To the Editor: Mr. Jenkins suggests that Google would likely “shriek” if a startup were to mount its servers inside the network of a telecom provider. Google already does just that. It is called “edge caching,” and it is employed by many content companies to keep costs down. It is puzzling, then, why Google continues to support net neutrality. As long as Google produces content that consumers value, they will demand an unfettered Internet pipe. Political battles aside, content and infrastructure companies have an inherently symbiotic relationship. Fears that Internet providers will, absent new rules, stifle user access to content are overblown. If a provider were to, say, block or degrade YouTube videos, its customers would likely revolt and go elsewhere. Or they would adopt encrypted network tunnels, which route around Internet roadblocks. Not every market dispute warrants a government response. Battling giants like Google and AT&T can resolve network tensions by themselves. Ryan Radia Competitive Enterprise Institute Washington
To be sure, the market for residential Internet service is not all that competitive in some parts of the country — Rochester, New York, for instance — so a provider might in some cases be able to get away with unsavory practices for a sustained period without suffering the consequences. Yet ISP competition is on the rise, and a growing number of Americans have access to three or more providers. This is especially true in big cities like Chicago, Baltimore, and Washington D.C.

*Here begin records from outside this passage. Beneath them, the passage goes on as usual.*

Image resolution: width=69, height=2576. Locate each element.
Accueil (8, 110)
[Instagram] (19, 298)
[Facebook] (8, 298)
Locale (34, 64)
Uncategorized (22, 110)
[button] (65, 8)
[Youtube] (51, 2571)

Instead of trying to put a band-aid on problems that stem from insufficient ISP competition, the FCC should focus on reforming obsolete government rules that prevent ISP competition from emerging. Massive swaths of valuable spectrum remain unavailable to would-be ISP entrants, and municipal franchising rules make it incredibly difficult to lay new wire in public rights-of-way for the purpose of delivering bundled data and video services.